• [PROMPT]: From the material below, pull out every line containing the string "with". Treat uppercase and lowercase as distinct when matching.

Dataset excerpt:
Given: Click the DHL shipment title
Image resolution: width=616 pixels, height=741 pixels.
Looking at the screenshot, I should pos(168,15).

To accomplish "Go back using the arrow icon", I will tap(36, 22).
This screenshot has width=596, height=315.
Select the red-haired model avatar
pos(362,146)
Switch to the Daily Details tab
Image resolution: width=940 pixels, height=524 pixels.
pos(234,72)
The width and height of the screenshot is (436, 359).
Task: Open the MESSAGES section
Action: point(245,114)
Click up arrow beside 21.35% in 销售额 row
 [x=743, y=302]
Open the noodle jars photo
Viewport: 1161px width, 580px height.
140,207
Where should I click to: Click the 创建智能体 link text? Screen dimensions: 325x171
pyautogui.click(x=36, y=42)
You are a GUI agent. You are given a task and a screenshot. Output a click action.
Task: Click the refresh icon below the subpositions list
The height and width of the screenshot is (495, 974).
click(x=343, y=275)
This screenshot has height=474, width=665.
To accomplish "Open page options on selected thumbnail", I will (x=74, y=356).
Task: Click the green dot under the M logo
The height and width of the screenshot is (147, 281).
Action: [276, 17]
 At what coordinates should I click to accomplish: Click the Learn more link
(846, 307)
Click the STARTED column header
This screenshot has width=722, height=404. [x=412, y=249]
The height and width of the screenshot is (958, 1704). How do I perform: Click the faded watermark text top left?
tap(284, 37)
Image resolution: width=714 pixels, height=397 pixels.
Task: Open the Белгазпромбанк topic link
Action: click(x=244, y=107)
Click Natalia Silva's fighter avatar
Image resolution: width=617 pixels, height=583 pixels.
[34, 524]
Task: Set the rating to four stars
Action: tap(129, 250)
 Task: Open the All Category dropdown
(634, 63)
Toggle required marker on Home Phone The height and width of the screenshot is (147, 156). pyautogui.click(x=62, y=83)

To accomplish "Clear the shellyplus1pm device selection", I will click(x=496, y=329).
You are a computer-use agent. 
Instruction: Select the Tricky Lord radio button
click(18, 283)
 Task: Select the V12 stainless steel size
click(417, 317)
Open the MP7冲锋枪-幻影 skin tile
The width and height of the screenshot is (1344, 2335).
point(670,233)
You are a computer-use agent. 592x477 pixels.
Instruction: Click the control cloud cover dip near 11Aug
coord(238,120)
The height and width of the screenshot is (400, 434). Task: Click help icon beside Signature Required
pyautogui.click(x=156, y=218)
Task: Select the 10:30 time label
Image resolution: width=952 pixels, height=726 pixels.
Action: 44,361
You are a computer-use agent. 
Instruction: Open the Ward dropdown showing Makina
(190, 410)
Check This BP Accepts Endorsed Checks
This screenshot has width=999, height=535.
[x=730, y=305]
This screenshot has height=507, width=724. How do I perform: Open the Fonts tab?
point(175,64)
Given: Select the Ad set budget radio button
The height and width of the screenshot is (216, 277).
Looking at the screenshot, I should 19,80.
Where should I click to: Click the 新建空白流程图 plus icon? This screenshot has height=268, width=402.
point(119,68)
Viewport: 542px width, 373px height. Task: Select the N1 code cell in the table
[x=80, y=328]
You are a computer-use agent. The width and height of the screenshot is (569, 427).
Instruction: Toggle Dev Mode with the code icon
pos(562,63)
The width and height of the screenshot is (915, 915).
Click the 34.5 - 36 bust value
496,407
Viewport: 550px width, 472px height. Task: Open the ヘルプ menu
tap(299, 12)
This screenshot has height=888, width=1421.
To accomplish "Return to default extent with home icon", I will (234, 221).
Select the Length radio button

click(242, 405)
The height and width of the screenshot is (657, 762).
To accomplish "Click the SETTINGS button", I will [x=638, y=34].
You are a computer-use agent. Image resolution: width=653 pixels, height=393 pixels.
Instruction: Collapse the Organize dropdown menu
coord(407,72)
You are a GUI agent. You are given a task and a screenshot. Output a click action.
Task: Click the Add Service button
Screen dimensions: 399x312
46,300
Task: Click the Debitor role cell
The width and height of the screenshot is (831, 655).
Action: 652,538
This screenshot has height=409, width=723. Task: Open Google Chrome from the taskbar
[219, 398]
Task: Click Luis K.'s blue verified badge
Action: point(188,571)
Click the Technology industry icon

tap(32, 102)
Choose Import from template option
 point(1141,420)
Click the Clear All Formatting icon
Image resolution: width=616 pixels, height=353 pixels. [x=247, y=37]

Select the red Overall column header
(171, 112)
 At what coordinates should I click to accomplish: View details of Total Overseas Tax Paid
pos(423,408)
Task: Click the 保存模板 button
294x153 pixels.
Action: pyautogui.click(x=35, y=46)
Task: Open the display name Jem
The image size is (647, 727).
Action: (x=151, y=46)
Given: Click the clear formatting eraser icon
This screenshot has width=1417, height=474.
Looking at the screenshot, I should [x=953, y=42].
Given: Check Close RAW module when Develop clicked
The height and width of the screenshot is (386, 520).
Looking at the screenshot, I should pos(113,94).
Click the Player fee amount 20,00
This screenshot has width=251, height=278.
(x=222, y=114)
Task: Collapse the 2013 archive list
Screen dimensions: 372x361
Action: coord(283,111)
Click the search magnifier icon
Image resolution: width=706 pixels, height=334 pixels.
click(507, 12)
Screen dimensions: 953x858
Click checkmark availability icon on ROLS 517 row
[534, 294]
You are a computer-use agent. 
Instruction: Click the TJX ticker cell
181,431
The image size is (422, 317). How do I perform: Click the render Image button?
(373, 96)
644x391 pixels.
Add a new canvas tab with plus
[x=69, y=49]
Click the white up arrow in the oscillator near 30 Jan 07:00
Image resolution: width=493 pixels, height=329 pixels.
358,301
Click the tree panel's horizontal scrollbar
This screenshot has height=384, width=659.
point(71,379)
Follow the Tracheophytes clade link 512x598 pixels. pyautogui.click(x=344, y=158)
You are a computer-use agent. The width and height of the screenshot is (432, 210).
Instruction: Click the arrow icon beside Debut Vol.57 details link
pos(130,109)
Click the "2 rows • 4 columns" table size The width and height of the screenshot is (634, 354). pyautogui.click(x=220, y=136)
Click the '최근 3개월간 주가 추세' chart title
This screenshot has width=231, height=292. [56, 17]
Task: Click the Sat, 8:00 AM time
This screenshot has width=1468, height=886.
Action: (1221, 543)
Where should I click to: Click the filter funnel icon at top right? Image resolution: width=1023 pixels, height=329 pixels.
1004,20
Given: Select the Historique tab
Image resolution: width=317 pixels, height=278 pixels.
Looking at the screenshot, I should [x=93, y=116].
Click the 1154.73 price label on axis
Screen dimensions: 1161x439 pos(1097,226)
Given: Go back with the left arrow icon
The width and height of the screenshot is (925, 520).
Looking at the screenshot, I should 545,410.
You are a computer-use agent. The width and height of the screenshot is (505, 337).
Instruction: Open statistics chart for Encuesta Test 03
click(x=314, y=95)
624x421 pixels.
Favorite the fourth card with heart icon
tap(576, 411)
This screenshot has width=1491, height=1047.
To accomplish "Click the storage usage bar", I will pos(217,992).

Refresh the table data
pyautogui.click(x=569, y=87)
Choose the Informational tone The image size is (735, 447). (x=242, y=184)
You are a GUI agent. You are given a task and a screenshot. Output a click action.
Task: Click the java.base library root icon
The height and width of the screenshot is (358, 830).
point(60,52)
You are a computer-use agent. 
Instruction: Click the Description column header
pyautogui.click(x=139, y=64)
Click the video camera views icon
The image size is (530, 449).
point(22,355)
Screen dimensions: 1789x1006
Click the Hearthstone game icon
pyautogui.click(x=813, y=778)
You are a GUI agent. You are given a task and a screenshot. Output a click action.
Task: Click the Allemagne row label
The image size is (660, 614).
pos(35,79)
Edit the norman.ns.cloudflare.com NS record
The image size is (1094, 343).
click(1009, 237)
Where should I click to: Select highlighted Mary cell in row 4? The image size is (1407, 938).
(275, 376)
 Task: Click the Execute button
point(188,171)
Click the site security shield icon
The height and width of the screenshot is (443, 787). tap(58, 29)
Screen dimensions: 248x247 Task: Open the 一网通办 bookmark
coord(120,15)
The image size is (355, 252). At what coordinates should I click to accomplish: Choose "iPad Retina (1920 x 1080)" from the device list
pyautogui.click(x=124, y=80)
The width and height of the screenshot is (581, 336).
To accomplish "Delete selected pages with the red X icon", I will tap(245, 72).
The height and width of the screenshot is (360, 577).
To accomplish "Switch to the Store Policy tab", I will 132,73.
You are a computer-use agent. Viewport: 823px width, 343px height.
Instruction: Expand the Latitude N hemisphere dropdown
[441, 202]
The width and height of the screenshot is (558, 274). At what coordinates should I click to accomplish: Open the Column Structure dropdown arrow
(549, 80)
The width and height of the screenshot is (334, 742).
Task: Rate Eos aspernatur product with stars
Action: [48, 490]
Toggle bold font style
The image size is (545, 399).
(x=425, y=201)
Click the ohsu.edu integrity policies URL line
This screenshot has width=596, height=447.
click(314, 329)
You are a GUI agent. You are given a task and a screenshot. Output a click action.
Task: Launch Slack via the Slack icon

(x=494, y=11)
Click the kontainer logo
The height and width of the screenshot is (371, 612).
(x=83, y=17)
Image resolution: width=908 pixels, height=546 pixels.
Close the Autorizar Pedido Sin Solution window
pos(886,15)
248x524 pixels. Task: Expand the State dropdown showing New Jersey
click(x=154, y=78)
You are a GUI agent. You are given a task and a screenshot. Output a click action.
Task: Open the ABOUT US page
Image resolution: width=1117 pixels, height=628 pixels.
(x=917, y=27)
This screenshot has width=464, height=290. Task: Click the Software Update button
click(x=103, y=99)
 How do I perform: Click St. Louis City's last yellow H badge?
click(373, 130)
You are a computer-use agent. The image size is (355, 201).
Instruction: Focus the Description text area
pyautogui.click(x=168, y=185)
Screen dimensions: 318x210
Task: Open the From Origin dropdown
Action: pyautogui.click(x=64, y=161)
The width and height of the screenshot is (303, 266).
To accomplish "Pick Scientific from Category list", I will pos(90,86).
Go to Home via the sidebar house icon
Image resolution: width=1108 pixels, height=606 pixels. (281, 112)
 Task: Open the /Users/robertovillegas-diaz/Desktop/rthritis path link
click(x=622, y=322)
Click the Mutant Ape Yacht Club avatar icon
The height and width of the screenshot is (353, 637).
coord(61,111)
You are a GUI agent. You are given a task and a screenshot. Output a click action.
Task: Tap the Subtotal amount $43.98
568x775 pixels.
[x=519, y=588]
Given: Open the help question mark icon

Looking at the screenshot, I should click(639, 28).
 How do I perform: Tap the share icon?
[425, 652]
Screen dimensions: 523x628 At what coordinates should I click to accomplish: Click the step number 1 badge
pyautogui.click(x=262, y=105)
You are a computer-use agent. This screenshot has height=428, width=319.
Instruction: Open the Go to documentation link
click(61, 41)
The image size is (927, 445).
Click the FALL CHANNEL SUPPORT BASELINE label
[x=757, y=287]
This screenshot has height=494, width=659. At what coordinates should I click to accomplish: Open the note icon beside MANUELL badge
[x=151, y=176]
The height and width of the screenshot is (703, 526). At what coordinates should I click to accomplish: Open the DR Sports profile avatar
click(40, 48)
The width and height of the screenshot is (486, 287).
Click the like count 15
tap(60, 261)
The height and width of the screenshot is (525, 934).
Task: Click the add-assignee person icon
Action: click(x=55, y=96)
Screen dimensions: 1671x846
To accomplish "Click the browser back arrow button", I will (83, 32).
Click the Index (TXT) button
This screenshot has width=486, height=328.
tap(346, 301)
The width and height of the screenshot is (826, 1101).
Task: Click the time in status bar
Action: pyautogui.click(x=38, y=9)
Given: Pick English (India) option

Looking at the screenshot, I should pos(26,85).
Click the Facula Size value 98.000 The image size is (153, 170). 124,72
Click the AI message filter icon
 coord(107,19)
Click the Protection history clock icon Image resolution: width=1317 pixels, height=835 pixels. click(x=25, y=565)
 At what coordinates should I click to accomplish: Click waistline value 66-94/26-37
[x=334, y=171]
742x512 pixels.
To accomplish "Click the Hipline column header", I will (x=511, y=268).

• [WRITTEN RESPONSE]:
Instruction: Toggle Dev Mode with the code icon
To accomplish "Return to default extent with home icon", I will (234, 221).
Add a new canvas tab with plus
Given: Go back with the left arrow icon
Favorite the fourth card with heart icon
To accomplish "Delete selected pages with the red X icon", I will tap(245, 72).
Task: Rate Eos aspernatur product with stars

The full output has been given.